Average of binary vectors?
saneman
have experince with bit patterns.
Assume that I have N binary vectors (bit patterns) with length 192. How do I
find the "average" binary vector? Do I just add the binary vectors and
divide through with N? This would work for real vectors but does it also
apply to binary vectors?
And is it possible to measure the distance between to binary vectors, for
reals the euclidean distance could be used but does it make sense to talk
about euclidean distance between binary vectors?
Eric Sosman
> Maybe this is a bit off-topic but thought that someone in this group might
> have experince with bit patterns.
>
> Assume that I have N binary vectors (bit patterns) with length 192. How do I
> find the "average" binary vector? Do I just add the binary vectors and
> divide through with N? This would work for real vectors but does it also
> apply to binary vectors?
It depends on what you mean by "average." Note that dividing
(a[i]+b[i]+c[i]+...) by N is likely to yield a result that is
neither 0 nor 1, hence problematic in an "average bit-vector."
> And is it possible to measure the distance between to binary vectors, for
> reals the euclidean distance could be used but does it make sense to talk
> about euclidean distance between binary vectors?
It makes sense, yes: Each vector is the co-ordinate of one
of the corners of a 192-dimensional unit hypercube, and it's
easy to define Euclidean distance in 192-space:
sqrt((a[0]-b[0])**2 + ... + (a[191]-b[191])**2)
Note that each squared term is either 0 or 1, so the sum inside
the radical is simply the number of bit positions where a[i]
and b[i] disagree; this may save some arithmetic.
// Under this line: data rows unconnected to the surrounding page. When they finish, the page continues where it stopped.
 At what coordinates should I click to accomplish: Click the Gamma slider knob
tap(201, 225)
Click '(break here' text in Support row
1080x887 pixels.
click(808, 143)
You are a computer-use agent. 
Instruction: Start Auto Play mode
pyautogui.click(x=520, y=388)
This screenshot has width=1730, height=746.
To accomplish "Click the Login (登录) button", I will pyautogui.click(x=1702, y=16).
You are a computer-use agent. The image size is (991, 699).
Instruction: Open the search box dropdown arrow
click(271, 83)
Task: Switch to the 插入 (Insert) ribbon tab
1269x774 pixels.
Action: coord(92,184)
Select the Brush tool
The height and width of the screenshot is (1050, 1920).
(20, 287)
Euclidean distance makes sense, but is not the only distance
metric you could use. "Manhattan distance" also generalizes to
192-space; in the case at hand where all co-ordinates are 0 or 1
the Manahattan is just the square of the Euclidean, the sum
inside the radical above. Other notions of distance are possible,
too.
The choice of how to define distance (and average) depends
on what problem you're trying to solve. What problem are you
trying to solve?
saneman
"Eric Sosman" <Eric....@sun.com> skrev i en meddelelse
news:1211402782.644550@news1nwk...
I have written a classification module that classifies the
characters/classes A-Z and integers 0-9. I use a 192 long binary
vector/descriptor for each sample (based on thresholded gradient directions)
and would like to plot the distance between the mean vectors for each class.
But I can't seem to find any litterature covering the mean of N binary
vectors/samples.
Eric Sosman
>
> I have written a classification module that classifies the
> characters/classes A-Z and integers 0-9. I use a 192 long binary
> vector/descriptor for each sample (based on thresholded gradient directions)
> and would like to plot the distance between the mean vectors for each class.
> But I can't seem to find any litterature covering the mean of N binary
> vectors/samples.
If I understand you (and that's a big "if"), you have
measured 192 "somethings" for each widget and then clamped
each measurement to 0 or to 1. The widgets are pooled into
various classes and you'd like to (1) represent each class
by an "average" of its' widgets' sets of 192 measurements,
and (2) compute "distances" between the averages for the
various classes. If that's not it, read no further: I've
completely misunderstood.
Let's start with the "average." Your first decision is
whether you want the individual measurements in this average
to be clamped {0 1} or unclamped [0..1] values. If the former,
the average will be just like an actual set of measurements,
a "synthetic widget" that sort of stands for the whole class.
If the latter, the average will be a horse of another color.
Either way, you compute the i'th component of the average by
adding up the i'th components of all the measurement sets in
the class and dividing by the number of sets, then optionally
clamping to 1 or 0 depending on whether the quotient is above
or below 0.5 (you can take some shortcuts to avoid division
if you know you're going to clamp the final quotient).
Now for "distance," which is trickier and more problem-
dependent. You could use Euclidean distance *if* that idea
of distance makes sense for your problem: Are two averages
that differ by 0.001 on all 192 components "as far apart as"
two that agree perfectly on 191 components but differ by
0.192 on the other? Or does the fact that the second pair
agree almost everywhere outweigh the fact that the first pair
differ everywhere but never by much? There's not a universal
Right or Wrong for questions like this; it depends on how you
model your problem space.